Desde el año pasado que no me sentaba a escribir sobre estas páginas virtuales que pretenden ser el semillero de ideas literarias y el zaguán donde se cuecen a fuego lento las ideas y proyectos. Dicho sea de paso, ¡Feliz año nuevo, literatura!
No puedo dejar de mencionar (así, al pasar) que haber dejado de escribir tan rotundamente durante más de un mes al encontrarme de vacaciones en el taller me hace sospechar levemente que cierta atadura al hecho de escribir está causado por la simple idea de la responsabilidad; de escribir porque es lo que hace la gente que va a un taller de escritura.
Pensando, mientras lavaba los platos (noble oficio para un pensador), me encontré con la hipotética pregunta de una clienta concreta –por qué le he endilgado este oficio de cuestionadora quedará para contestar en otros ámbitos- acerca de si es o no mi pasión por mi trabajo. De concretarse esta pregunta hipotética, me vería obligado –si fuese más sincero con mis clientes respecto a mi vida personal de lo que soy- a decirle que no. Y si, en nueva hipótesis, se produjera una segunda pregunta acerca de cuál es mi pasión, dudaría mucho (y digo esto sin dudarlo). Creo que optaría por la escritura, aunque no entienda muy bien de qué forma mi pasión puede ser abandonada durante casi 40 días sin que se me chile el moño.

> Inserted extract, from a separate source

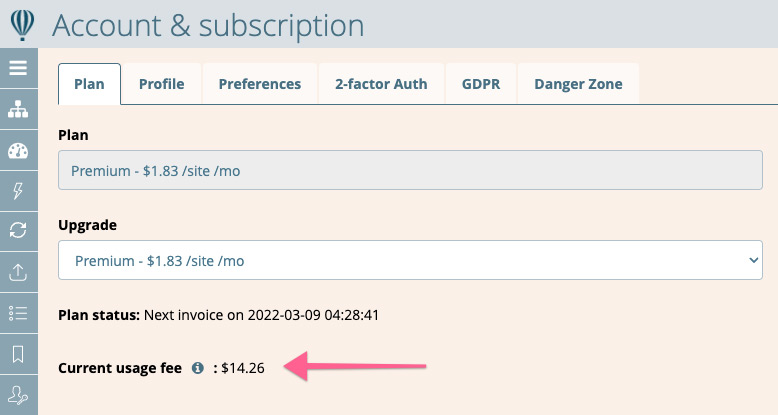778x415 pixels.
Task: Open the bulleted list sidebar icon
Action: click(x=18, y=313)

En un segundo pensamiento, puedo sospechar que mi vida diaria está algo afiacada, o, por lo menos, alejada de las cosas que me hacen bien. Las distracciones han tomado un lugar preponderante de mi tiempo libre, y mi tiempo laboral desearía de ser ocupado por las anteriores libertades del tiempo libre ocioso y distractivo (si es que tal término existe… y si no, también).
Releyendo por encima estos últimos párrafos me siento autojuzgado desde la perspectiva de mis abuelos; o al menos desde aquella perspectiva que reclama las ausencias anteriores cuando hago acto de presencia. Es decir: ¿vale preguntarme todo esto cuando estoy aquí escribiendo? ¿o debiera dejarlo para aquellos momentos donde la escritura se vuela como los papelitos de anotaciones sobre un escritorio montado en la cima del Everest (no puedo dejar de preguntarme para qué coños alguien pondría un escritorio con papelitos de anotaciones en la cima del Everest).
No obstante la presente reflexión, aquí me encuentro, dispuesto a retomar el noble amor por la literatura, mi fiel amor, luego de unas vacaciones con oficios alquilados, que no llenan el alma pero entretienen.
Acabo de recordar una idea que tuve en un taxi y envié por SMS a mi email (qué tecnológico lo mío): un grupo de gente, completamente disconforme con la situación que viven y entendiendo en la queja un noble lugar de desahogo, decide fundar el “Club de la Queja”. Un club donde la gente puede quejarse a gusto y piaccere sin ser interpelados por terceros por su actitud. Este club tiene una gran aceptación al comienzo, pero en el transcurso del tiempo los miembros empiezan a desertar porque se dan cuenta que la queja no tiene sentido si está institucionalizada.
Por alguna razón, esta idea me ha gustado mucho más cuando la pensé en aquel taxi camino a terapia que ahora que intento revivirla. Sospecho que la abundancia de ideas nunca es un problema, ya que de allí se podrán descartar las que sirven para ser escritas, y tirar por la borda a ese mar de palabras a las que no sirvan. ¡Caminarán por la borda, ideas que no serán escritas! ¡Os lo digo yo! Aunque mejor las guardo bajo cubierta, así no se mojan con la lluvia… no sea cosa que más adelante me arrepienta y tenga que mandar a buzos exploradores para rescatarlas de las inclemencias del Océano.